天正六年(一五七八)一一月、九州六カ国を支配し、九州で最大の勢力を誇っていた豊後の大友宗麟が日向国耳川の戦いで島津氏に大敗すると、大友氏の領国では大友氏に反旗を翻す国人たちが続出した。
豊後では翌天正七年から八年にかけて大友氏の一族である田原親宏・親貫父子が反乱を起こし、天正八年閏三月には直入郡熊牟礼城の田北紹鉄(しょうてつ)が背いて討伐された。
豊前では天正七年正月に下毛郡長岩城(大分県下毛郡耶馬溪町)の野仲鎮兼(しげかね)が離反し、小倉を押える高橋鑑種(あきたね)・元種や京都郡馬ヶ岳城の長野助盛らも大友氏に反旗を翻して、大橋・蓑島周辺で大友軍と戦った。
筑前では秋月種実が、肥前の龍造寺隆信に呼応して、宗像・筑紫・原田氏などとともに反乱を起こし、島津氏とも連絡をとりながら反大友の軍事行動を展開した。

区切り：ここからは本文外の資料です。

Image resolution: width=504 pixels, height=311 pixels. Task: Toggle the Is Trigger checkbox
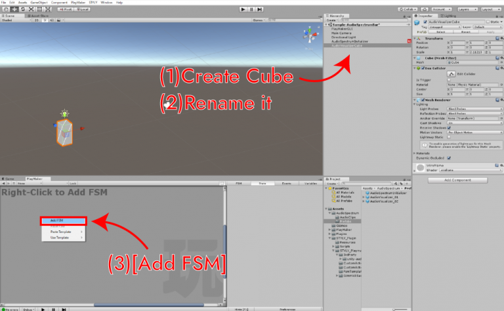click(449, 80)
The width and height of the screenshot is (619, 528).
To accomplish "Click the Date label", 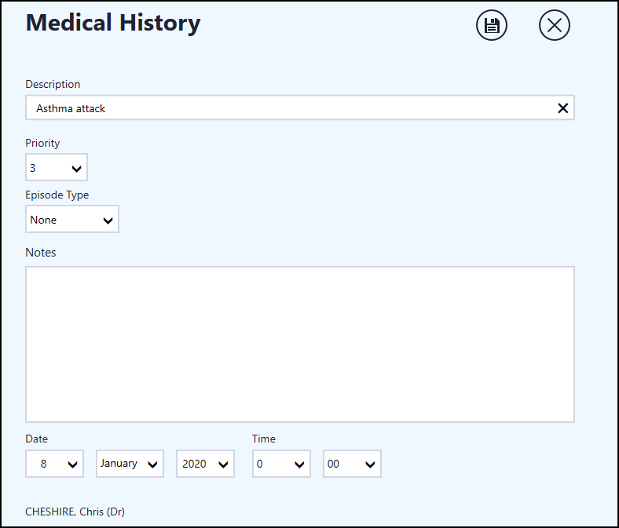I will (x=36, y=439).
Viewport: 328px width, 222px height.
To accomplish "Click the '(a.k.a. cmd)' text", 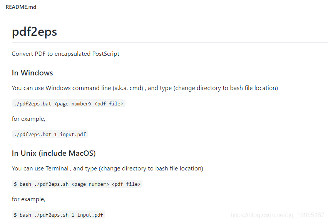I will (128, 88).
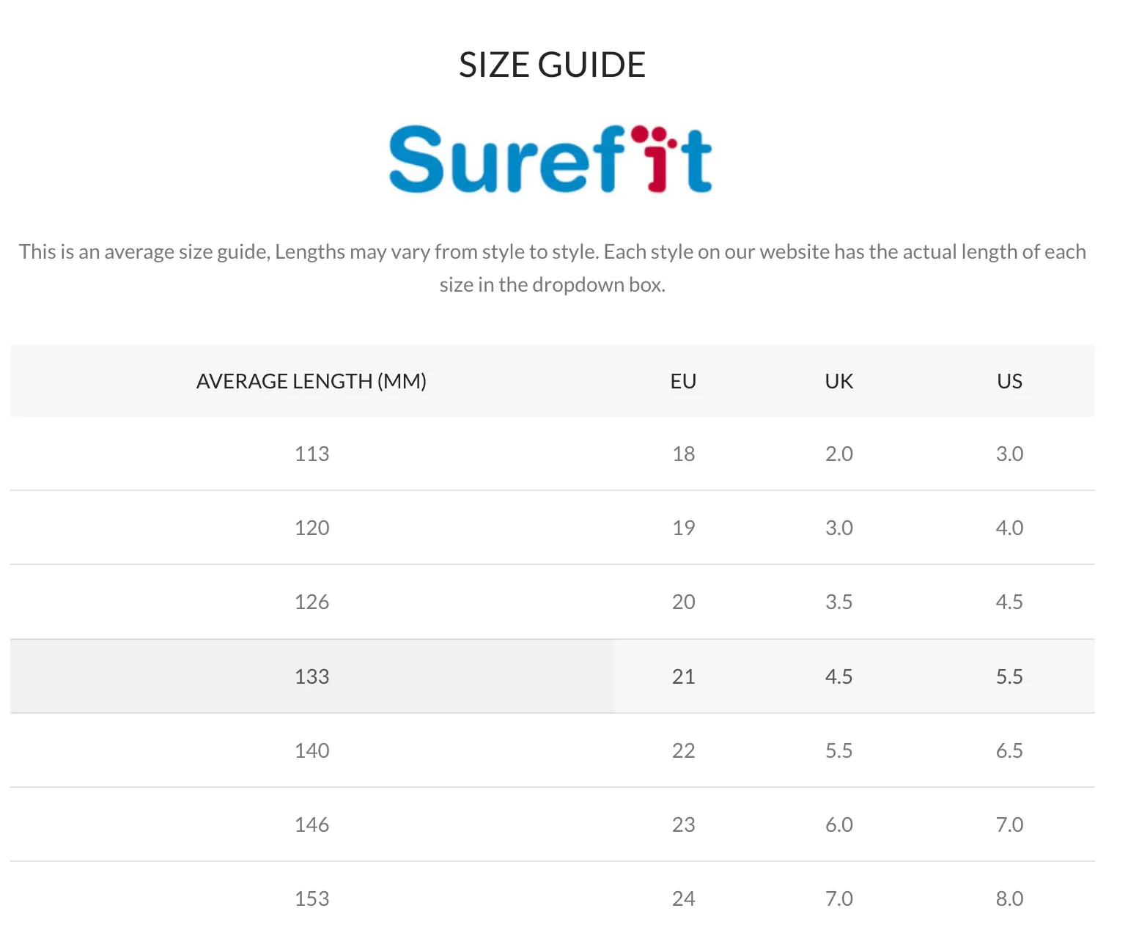
Task: Select the 140 length cell
Action: [x=312, y=750]
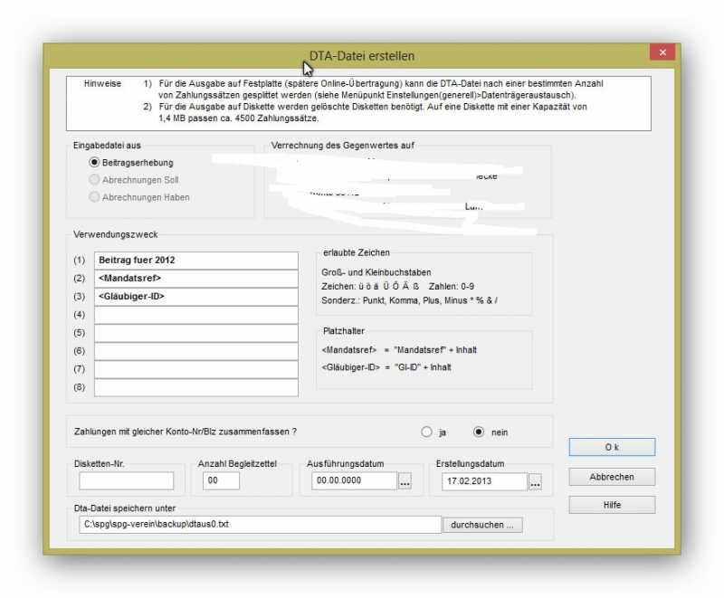This screenshot has height=598, width=724.
Task: Click empty Verwendungszweck line 4 field
Action: [x=195, y=315]
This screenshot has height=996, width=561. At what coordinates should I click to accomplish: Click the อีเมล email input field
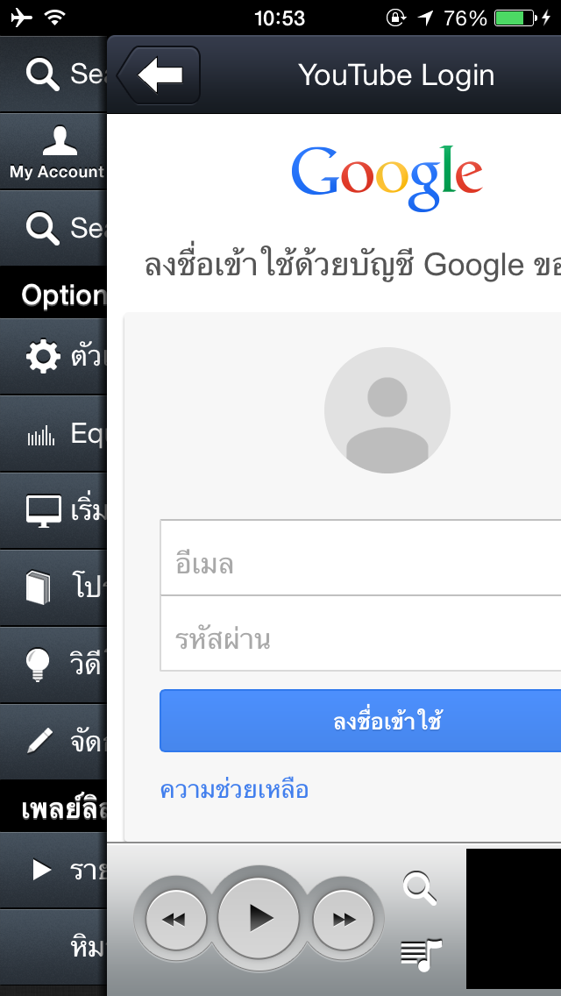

龍造寺隆信は肥前から筑前に攻め入り、さらに筑後・肥後にも進出した。天正七年三月には筑後三池城の三池鎮実を攻め落とし、鍋島直茂を肥後に出撃させて小代城主小代親伝を攻略した。四月には筑後山下城の蒲池鑑広(あきひろ)を攻め、七月には生駒野城主河崎鎮堯を攻め落とした。